We’ve got a trade and now we’ve got trade reactions. Notes from Pierre-Luc Dobois himself to come next, but starting with Rob Blake’s comments from Nashville.

This is of course a trade that had several layers to it, including both the trade itself, with Dubois coming to the Kings, and a package of three players – Alex Iafallo, Gabe Vilardi and Rasmus Kupari – along with a second-round draft pick in 2024 going the other way.

Focusing first and foremost on the process, Dubois was a player who the Kings targeted when it was known that he was available. Rob Blake admitted there are a lot of players that he and the management group keep an eye on, but Dubois was certainly one of them. As he said himself, “players at that age don’t become available all the time, specifically in that position and type of production.”

The Kings believe that strength down the middle is a priority and Dubois fills that void. A 1-2-3 punch of Dubois joining Anze Kopitar and Phillip Danault is very high-level up the middle. In doing that, Quinton Byfield likely begins next season on the wing, filling a top-six spot on an entry-level contract. When it became a possibility that this could happen, Blake was keen to make the addition as the opportunity presented itself.

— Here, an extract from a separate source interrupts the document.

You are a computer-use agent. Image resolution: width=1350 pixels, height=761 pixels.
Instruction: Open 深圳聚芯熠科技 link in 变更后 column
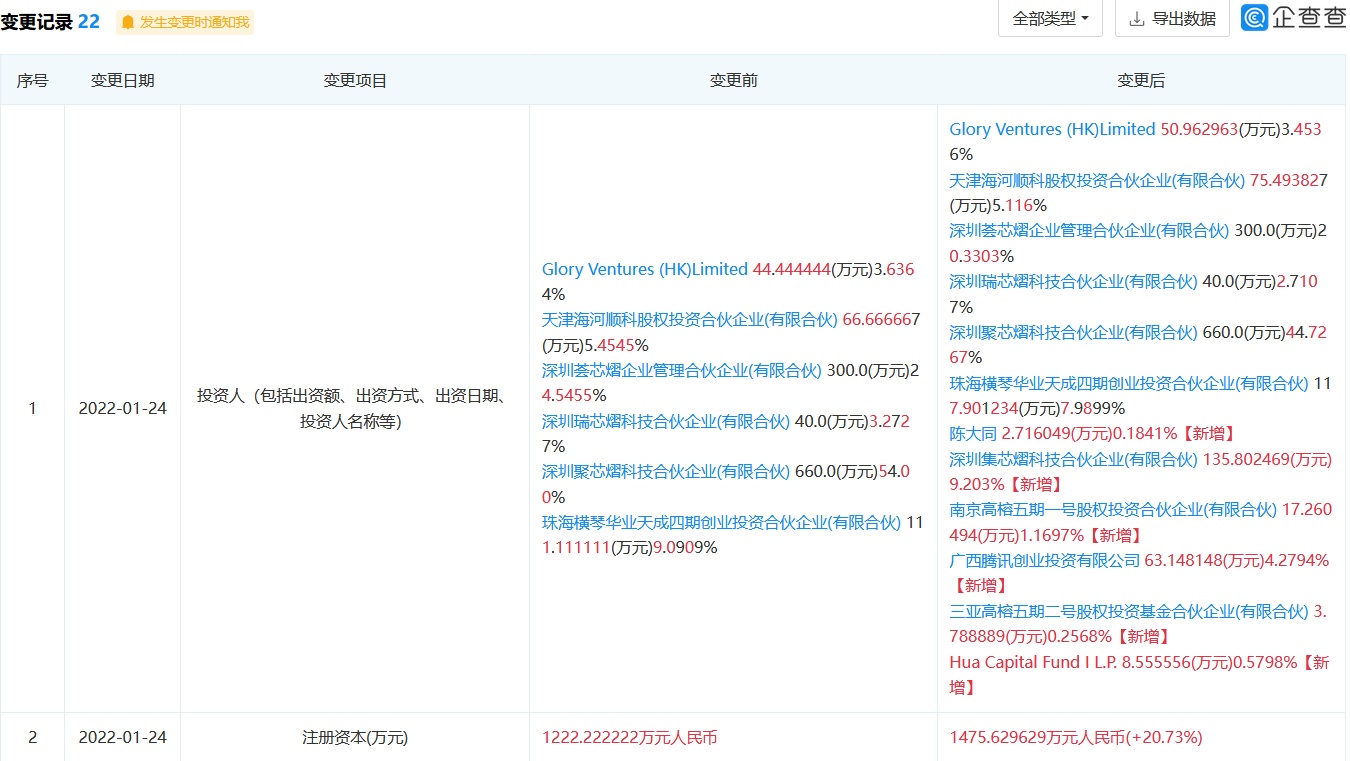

“As last year progressed, I think we identified certain needs at the trade deadline and certain needs as we went throughout the season and into the playoffs,” Blake said. “Now, that continues in the summer, trying to add pieces that will improve us, specifically, in the middle of the ice. I think with Todd and the organization we believe in the defense and in the middle of the ice and this gives us a piece up the middle.”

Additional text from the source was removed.